Deux frères, anciens guerriers, sont installés sur leur falaise pour herboriser et étudier en paix. Cet ermitage privilégié leur permet de contempler sereinement et de haut les beautés du monde. Leur territoire, à la remarquable douceur de vivre, est situé en frontière d’un Etat dictatorial, brutal et conquérant. La menace se fait plus pressante tous les jours, menant les deux frères à interroger leur situation contemplative à l’écart du monde. Finalement contraints d’affronter l’inéluctable barbarie, ils se battent puis se replient dans les montagnes, choisissant « à jamais la solitude et la mort avec les hommes libres au triomphe parmi les esclaves ». Leur nouveau refuge est une sorte de locus amoenus dans lequel se maintiennent les anciennes traditions et un haut niveau de culture, pendant qu’ailleurs la barbarie fait rage.

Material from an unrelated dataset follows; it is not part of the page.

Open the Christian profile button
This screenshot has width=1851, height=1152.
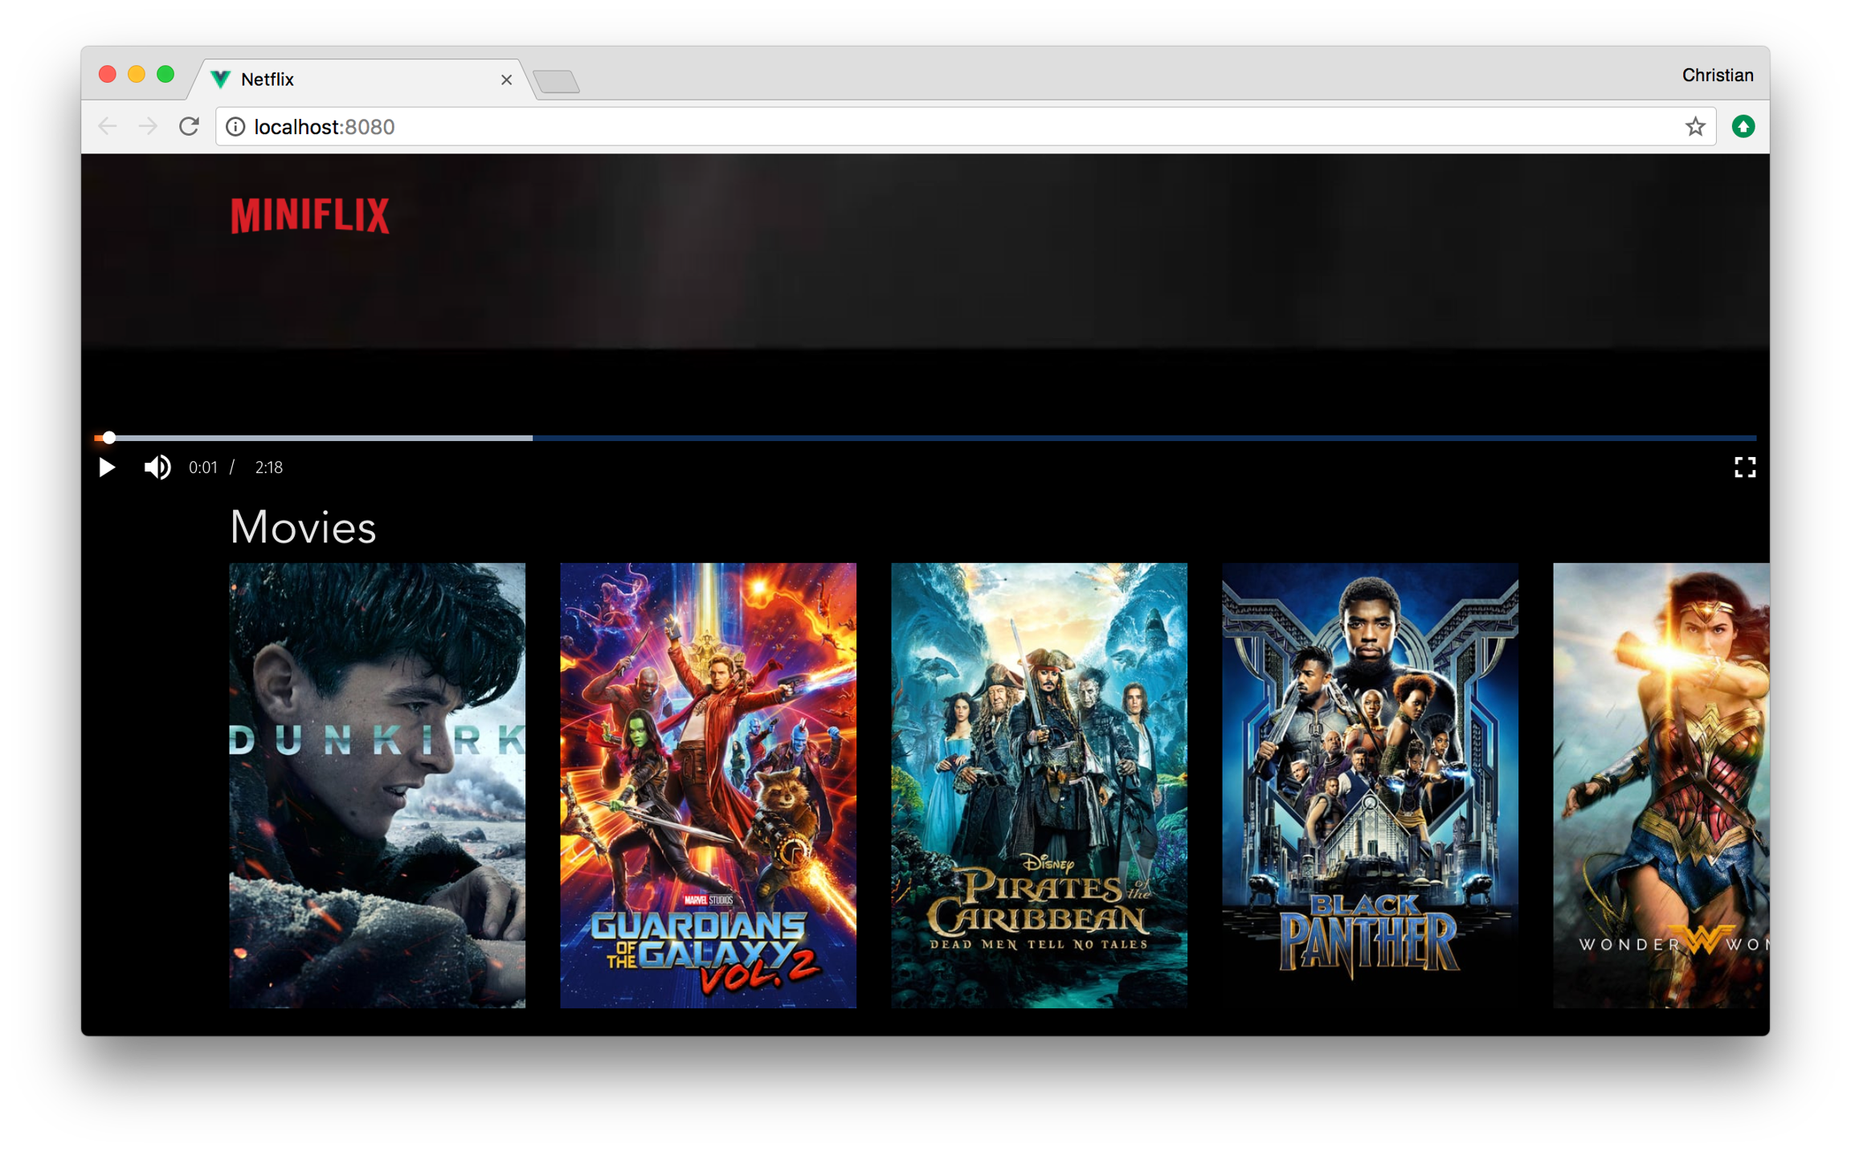click(1717, 76)
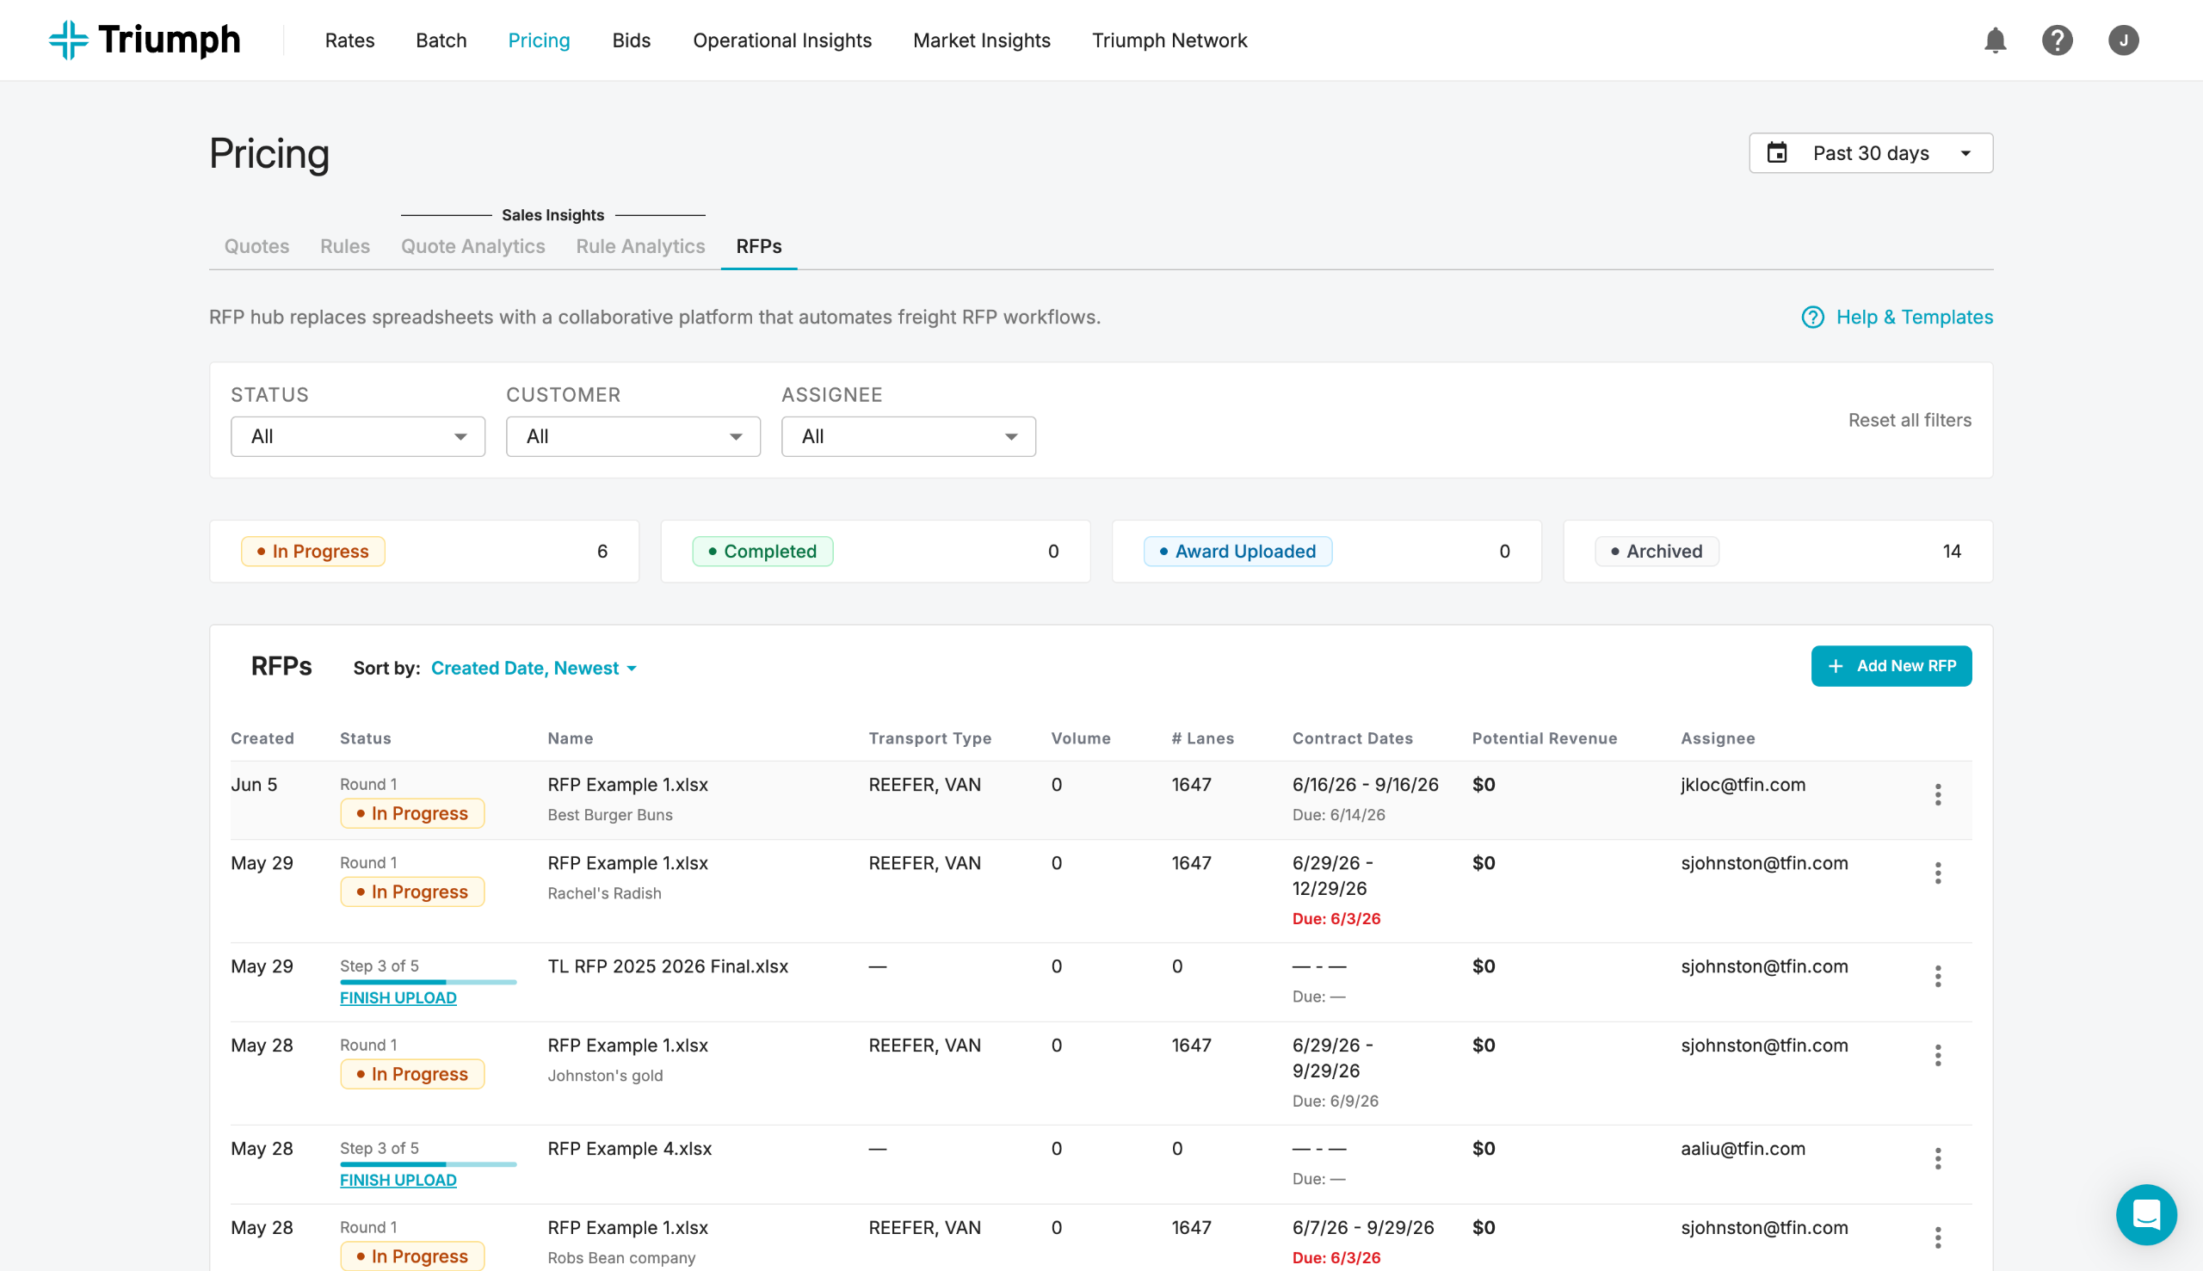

On l’aura compris, Sur les falaises de marbre est un conte allégorique. Contre tout ce qu’au dehors menace, détruit, ruine, efface, dévaste et déculture Jünger suggère la seule réponse possible : le désengagement du monde, qui n’est pas synonyme de fuite mais de retour aux sources. Dans les civilisations à bout de souffle, inéluctablement destinées à mourir, tout autre chemin, y compris - et surtout - politique, est une impasse, suggère-t-il encore, et « quand le sentiment du droit et du bien s’évapore, quand l’épouvante trouble les sens, alors les forces de l’homme de la rue sont bientôt taries. ». Ce maquis de « l’esprit » est difficile, la solitude et la mort guettent en contrepartie de la liberté. « Réduit à moi seul je me nourris il est vrai de ma propre substance mais elle ne s’épuise pas » disait Rousseau vers la fin de sa vie, et « j’aime mieux les fuir que les haïr » écrivit-il encore au sujet de ses contempteurs.

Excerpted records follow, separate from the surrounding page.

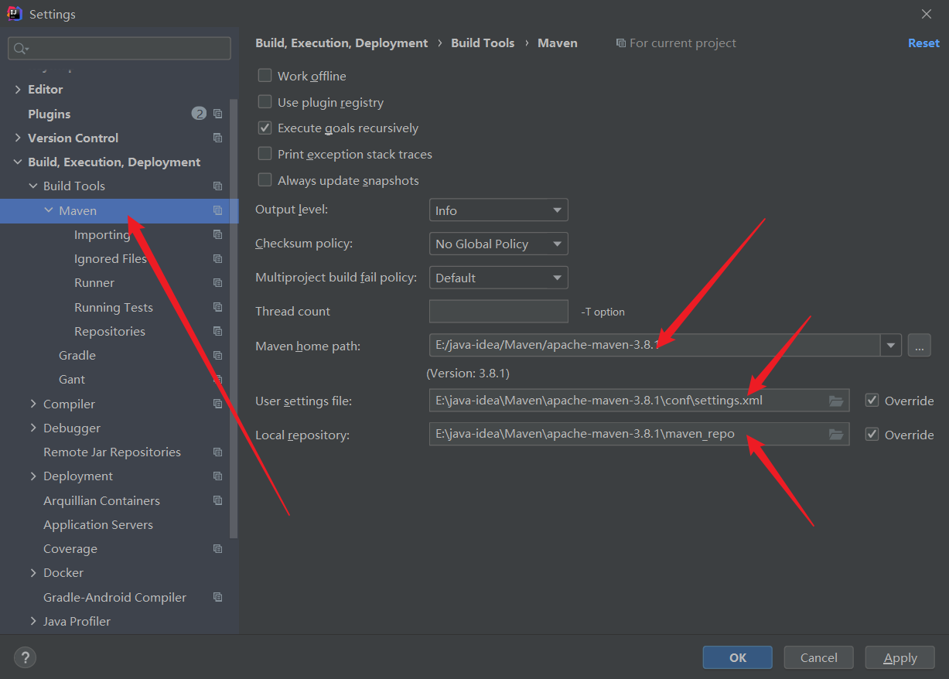Disable Execute goals recursively checkbox

pyautogui.click(x=265, y=128)
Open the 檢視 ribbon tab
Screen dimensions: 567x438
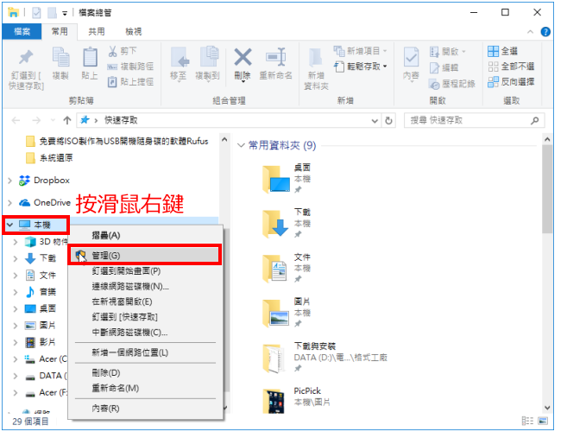[134, 32]
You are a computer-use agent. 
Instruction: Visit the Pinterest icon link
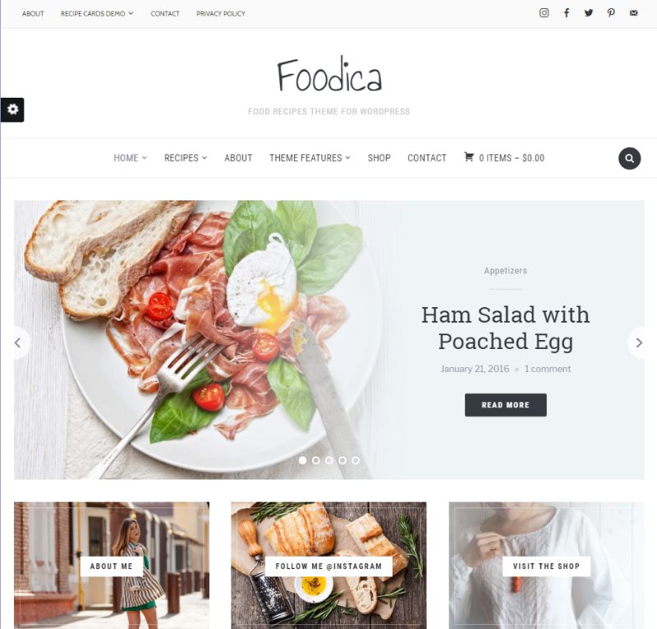[611, 13]
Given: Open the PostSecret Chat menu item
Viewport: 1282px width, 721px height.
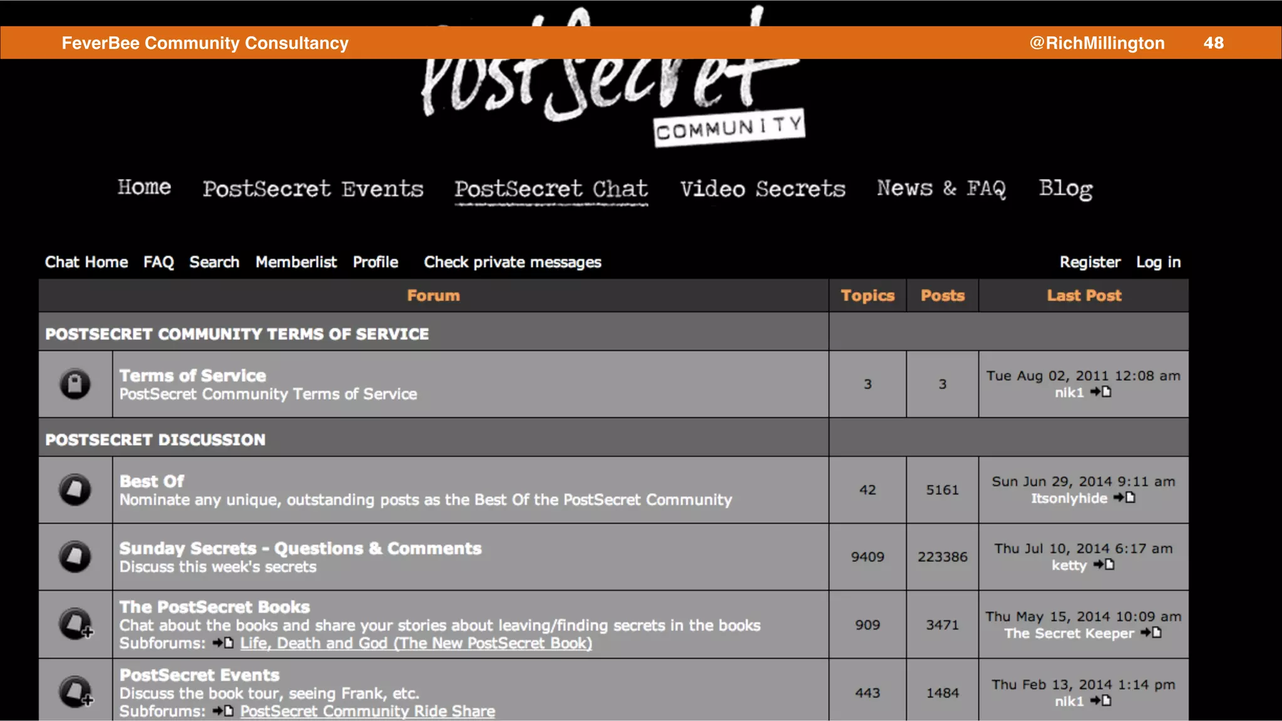Looking at the screenshot, I should 551,189.
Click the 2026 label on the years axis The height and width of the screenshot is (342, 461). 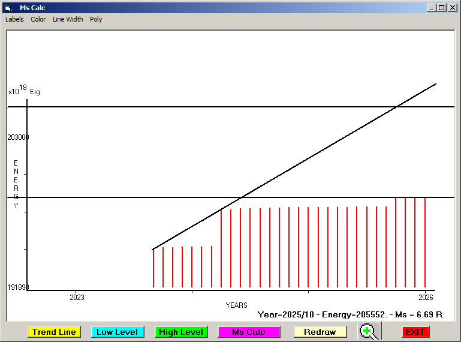click(426, 297)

En stoïcien rejoindre le maquis cérébral et ne pas lutter contre le cycle mortel de la civilisation préconise Jünger. En stoïcien mais aussi en schopenhauérien sans doute : « la solitude offre à l'homme intellectuellement haut placé un double avantage : le premier, d'être avec soi-même, et le second de n'être pas avec les autres. Avoir suffisamment en soi pour pouvoir se passer de société est déjà un grand bonheur, par là même que presque tous nos maux dérivent de la société. » (Aphorismes sur la sagesse dans la vie).
L’excipit du roman « Alors nous franchîmes ces portes grandes-ouvertes, comme on entre dans la paix de la maison paternelle. » laisse entendre que la nouvelle citadelle des deux frères n’est pas sans spiritualité (de type christique ici ?), il se pourrait même qu’elle soit la condition sine qua non pour échapper à la mise au pas, pour conserver la liberté dans un monde qui la dénie. Avant d’en arriver là, la machine littéraire de Jünger oscille longtemps entre élan aristocratique, pilier de la citadelle, « c’est dans les cœurs nobles que la souffrance du peuple trouve son écho le plus puissant », c’est chez la vieille aristocratie que le sens de ce qui est vrai et légitime demeure vivant car « c’est d’elle que sortent les nouveaux rejetons de l’esprit d’équité », et nihilisme le plus intense, d’une intelligence froide, sans racine et utopique. « Le désert s’accroît, malheur à celui qui porte en soi des déserts ! »
Bref, un conseil de lecture que je pense approprié pour ces temps de confinement et de soubresauts d’absolument toutes natures qui obscurcissent tous les horizons par tous leurs tombereaux d’ordures.